Extract the lines below exactly as they appear, from the line with "Open the Funnels analysis type dropdown" to the line with "click(454, 656)", both ends included, and give only those lines.

## START Data to process

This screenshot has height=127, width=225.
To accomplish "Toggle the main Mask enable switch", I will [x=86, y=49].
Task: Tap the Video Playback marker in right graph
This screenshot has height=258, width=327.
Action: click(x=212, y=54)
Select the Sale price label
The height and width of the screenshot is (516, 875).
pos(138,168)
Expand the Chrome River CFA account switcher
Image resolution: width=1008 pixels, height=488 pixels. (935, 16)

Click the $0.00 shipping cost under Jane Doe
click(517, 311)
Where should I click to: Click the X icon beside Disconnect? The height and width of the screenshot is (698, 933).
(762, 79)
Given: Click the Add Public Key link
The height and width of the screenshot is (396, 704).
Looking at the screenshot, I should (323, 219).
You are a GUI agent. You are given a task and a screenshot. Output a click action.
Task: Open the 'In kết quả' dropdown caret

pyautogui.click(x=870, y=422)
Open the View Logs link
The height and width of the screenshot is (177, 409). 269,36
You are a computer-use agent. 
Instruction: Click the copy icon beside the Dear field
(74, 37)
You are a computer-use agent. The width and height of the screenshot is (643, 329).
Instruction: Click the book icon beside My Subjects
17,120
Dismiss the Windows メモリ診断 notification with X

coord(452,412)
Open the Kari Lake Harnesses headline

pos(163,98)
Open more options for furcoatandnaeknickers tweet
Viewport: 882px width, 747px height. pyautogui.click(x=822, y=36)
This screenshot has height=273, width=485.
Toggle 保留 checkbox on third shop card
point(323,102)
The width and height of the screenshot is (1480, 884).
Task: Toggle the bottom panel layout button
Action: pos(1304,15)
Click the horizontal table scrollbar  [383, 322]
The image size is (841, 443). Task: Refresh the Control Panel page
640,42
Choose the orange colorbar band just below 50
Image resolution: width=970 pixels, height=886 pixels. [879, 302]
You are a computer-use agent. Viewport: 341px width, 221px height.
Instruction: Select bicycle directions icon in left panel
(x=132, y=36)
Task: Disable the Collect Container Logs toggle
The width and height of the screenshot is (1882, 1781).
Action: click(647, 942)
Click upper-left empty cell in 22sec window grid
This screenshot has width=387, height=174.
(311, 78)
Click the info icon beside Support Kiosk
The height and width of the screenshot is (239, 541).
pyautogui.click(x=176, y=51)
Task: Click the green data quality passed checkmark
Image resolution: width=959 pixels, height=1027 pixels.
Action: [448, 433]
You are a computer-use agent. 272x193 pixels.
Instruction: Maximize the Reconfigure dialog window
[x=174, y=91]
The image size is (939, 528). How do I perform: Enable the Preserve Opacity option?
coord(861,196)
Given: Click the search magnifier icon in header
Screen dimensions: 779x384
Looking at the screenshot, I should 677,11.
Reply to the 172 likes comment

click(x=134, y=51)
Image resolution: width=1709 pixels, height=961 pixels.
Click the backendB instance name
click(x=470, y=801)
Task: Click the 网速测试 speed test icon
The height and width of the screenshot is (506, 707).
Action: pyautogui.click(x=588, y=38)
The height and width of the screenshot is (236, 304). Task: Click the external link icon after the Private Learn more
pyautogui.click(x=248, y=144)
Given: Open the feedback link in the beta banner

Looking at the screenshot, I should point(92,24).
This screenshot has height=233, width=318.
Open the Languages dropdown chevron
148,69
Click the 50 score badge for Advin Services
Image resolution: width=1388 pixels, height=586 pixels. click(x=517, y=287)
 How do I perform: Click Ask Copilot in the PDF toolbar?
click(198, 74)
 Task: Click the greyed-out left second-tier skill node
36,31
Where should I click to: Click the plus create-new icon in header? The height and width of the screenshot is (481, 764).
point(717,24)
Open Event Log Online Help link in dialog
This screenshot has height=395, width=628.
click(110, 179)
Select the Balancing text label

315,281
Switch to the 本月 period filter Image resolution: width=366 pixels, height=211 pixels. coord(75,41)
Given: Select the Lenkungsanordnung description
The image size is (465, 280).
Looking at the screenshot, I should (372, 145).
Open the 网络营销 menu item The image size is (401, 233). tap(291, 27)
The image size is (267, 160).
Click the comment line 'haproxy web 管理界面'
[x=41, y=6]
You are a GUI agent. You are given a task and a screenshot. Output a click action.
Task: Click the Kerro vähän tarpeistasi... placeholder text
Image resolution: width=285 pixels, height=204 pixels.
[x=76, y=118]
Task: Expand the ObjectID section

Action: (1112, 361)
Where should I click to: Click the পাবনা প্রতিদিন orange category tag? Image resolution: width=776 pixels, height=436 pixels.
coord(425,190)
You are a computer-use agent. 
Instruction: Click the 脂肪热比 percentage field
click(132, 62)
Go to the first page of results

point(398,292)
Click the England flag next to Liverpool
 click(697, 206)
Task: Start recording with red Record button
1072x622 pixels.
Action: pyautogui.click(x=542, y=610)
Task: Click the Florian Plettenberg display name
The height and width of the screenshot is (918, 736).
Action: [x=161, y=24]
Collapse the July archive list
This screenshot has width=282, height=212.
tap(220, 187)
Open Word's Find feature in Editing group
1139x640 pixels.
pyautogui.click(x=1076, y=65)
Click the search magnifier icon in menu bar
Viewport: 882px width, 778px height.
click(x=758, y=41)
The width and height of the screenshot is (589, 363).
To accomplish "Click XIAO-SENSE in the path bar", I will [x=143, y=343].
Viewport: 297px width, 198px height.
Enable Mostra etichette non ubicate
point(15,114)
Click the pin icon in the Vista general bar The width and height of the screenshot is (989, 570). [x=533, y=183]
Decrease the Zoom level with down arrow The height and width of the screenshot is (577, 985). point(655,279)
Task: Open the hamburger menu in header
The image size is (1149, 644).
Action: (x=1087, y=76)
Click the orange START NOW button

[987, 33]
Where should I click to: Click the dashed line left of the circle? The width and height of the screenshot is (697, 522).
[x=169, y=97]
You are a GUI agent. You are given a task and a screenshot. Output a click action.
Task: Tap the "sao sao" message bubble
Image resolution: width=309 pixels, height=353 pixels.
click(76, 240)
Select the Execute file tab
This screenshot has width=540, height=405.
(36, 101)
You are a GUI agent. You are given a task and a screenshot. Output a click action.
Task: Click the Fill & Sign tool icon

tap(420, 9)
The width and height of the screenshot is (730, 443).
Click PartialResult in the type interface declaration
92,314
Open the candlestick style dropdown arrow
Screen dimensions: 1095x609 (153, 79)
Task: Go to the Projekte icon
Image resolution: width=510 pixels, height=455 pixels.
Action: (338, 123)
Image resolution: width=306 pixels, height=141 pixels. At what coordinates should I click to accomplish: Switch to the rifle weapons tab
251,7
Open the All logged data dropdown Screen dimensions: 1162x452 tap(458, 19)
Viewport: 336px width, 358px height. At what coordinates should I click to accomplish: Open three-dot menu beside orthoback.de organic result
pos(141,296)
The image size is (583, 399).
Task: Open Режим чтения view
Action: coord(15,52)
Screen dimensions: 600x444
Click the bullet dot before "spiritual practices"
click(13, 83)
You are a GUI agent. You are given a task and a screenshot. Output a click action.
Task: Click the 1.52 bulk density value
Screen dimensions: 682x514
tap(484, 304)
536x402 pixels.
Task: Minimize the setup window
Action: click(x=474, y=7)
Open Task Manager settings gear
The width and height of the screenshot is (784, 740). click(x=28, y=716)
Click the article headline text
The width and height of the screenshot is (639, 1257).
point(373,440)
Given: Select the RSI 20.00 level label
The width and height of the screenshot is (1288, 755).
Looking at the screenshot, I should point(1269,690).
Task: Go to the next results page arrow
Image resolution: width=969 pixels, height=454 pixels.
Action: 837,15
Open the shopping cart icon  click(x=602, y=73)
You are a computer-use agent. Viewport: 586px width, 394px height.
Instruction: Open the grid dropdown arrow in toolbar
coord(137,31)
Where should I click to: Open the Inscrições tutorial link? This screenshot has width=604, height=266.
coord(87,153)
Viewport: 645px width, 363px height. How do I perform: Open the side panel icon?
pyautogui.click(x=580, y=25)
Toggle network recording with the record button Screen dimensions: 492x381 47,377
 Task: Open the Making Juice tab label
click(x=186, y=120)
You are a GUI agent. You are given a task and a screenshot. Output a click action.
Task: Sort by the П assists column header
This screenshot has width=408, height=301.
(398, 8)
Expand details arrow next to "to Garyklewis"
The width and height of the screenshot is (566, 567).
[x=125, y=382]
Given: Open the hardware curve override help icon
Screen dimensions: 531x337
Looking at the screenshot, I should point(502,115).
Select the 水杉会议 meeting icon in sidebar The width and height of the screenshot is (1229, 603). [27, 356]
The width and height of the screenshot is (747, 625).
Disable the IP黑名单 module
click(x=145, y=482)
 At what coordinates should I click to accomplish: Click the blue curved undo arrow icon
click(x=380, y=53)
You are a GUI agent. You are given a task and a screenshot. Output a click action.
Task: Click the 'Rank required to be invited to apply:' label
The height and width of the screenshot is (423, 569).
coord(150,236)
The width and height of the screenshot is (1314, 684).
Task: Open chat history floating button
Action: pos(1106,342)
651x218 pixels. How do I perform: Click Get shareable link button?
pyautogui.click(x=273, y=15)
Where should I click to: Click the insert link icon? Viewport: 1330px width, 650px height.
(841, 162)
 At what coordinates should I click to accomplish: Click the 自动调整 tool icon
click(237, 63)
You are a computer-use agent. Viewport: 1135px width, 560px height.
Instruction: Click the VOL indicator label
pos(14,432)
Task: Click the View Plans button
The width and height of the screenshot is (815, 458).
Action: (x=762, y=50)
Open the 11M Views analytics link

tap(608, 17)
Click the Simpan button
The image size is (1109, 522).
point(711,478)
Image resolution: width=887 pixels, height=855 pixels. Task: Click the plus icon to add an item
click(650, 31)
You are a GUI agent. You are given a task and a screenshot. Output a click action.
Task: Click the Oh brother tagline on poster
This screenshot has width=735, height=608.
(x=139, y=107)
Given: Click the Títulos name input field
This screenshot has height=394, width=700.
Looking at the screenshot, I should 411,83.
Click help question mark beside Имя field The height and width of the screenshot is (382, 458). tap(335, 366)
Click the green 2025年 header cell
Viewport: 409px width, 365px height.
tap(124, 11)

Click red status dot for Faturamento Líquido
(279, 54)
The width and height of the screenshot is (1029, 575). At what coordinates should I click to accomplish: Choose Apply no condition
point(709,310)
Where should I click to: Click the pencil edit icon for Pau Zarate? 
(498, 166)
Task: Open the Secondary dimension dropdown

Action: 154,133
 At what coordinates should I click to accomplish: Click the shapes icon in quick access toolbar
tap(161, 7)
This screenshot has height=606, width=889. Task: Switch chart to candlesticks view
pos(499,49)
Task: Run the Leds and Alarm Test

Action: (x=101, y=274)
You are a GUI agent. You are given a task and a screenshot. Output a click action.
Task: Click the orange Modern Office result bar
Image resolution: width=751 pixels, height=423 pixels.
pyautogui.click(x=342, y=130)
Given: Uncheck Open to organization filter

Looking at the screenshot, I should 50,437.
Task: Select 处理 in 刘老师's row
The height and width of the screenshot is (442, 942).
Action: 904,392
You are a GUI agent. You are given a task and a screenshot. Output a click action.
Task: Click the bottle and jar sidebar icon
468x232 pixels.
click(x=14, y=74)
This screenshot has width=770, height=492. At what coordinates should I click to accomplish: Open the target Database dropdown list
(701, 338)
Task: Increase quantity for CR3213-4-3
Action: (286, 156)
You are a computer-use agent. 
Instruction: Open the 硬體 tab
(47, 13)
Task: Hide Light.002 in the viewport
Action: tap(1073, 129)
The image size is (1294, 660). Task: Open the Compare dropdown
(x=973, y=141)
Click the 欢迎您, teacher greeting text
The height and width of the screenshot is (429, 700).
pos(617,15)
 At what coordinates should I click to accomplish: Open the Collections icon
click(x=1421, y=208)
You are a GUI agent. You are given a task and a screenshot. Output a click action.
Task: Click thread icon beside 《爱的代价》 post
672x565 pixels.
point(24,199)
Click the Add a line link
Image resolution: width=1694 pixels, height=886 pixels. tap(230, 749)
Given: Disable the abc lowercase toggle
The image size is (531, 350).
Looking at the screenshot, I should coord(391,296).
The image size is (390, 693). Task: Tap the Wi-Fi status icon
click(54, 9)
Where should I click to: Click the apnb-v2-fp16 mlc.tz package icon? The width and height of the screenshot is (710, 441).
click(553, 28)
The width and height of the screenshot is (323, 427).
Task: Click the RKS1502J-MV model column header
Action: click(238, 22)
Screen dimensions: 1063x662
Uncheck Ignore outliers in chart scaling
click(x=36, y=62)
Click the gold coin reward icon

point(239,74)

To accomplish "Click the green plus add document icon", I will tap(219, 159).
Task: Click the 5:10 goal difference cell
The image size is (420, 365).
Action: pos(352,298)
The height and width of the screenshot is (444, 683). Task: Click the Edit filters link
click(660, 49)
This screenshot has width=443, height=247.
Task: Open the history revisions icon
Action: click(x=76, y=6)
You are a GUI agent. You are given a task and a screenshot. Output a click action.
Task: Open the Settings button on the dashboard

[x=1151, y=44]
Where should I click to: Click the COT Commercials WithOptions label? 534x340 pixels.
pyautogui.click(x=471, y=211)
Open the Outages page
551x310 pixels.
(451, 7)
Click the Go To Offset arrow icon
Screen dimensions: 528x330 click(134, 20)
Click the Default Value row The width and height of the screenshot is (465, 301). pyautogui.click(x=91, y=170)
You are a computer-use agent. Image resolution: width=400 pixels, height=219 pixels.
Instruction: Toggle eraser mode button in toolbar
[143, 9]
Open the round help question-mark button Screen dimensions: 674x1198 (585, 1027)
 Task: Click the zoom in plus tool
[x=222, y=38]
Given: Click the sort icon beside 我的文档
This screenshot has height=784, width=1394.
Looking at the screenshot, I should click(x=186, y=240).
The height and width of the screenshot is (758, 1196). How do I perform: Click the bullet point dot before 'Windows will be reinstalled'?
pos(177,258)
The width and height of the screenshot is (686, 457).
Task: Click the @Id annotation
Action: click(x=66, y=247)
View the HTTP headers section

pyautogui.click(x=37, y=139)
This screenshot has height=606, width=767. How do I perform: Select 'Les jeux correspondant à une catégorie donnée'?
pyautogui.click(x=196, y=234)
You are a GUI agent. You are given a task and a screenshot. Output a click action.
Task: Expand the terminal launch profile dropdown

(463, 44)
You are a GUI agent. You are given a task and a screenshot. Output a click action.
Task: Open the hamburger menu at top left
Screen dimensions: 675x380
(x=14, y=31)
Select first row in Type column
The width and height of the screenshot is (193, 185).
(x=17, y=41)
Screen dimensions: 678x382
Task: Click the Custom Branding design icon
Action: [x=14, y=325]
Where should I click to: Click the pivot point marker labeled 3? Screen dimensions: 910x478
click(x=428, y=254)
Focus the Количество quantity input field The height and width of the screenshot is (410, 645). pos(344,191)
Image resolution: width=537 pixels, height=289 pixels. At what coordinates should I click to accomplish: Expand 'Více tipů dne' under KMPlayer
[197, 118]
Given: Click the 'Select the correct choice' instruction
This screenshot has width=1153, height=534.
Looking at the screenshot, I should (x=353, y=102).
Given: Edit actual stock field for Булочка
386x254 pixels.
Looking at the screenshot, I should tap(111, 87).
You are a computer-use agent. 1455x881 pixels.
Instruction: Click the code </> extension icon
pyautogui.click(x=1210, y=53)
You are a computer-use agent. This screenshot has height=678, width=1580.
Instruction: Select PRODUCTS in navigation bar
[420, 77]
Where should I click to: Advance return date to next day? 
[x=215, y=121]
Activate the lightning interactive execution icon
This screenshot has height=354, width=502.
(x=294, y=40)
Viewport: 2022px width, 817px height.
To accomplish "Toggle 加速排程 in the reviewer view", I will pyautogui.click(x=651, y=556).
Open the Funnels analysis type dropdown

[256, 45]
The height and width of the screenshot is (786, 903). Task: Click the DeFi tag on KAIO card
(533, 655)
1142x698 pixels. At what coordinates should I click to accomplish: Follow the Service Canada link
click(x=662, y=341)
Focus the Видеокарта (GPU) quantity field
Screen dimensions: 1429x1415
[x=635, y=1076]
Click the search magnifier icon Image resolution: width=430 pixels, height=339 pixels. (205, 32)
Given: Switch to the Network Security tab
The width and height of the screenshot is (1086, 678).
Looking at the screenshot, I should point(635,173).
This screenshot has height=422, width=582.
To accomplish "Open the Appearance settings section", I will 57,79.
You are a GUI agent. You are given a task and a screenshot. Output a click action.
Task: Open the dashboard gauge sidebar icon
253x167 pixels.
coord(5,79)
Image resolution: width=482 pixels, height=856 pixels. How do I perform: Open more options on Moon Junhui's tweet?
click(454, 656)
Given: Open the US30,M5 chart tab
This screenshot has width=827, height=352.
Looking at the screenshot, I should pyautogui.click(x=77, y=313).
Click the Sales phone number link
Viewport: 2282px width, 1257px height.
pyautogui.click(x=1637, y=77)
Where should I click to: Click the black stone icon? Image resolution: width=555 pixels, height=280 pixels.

## END Data to process

Reply:
Open the Funnels analysis type dropdown

[256, 45]
The height and width of the screenshot is (786, 903). Task: Click the DeFi tag on KAIO card
(533, 655)
1142x698 pixels. At what coordinates should I click to accomplish: Follow the Service Canada link
click(x=662, y=341)
Focus the Видеокарта (GPU) quantity field
Screen dimensions: 1429x1415
[x=635, y=1076]
Click the search magnifier icon Image resolution: width=430 pixels, height=339 pixels. (205, 32)
Given: Switch to the Network Security tab
The width and height of the screenshot is (1086, 678).
Looking at the screenshot, I should point(635,173).
This screenshot has height=422, width=582.
To accomplish "Open the Appearance settings section", I will 57,79.
You are a GUI agent. You are given a task and a screenshot. Output a click action.
Task: Open the dashboard gauge sidebar icon
253x167 pixels.
coord(5,79)
Image resolution: width=482 pixels, height=856 pixels. How do I perform: Open more options on Moon Junhui's tweet?
click(454, 656)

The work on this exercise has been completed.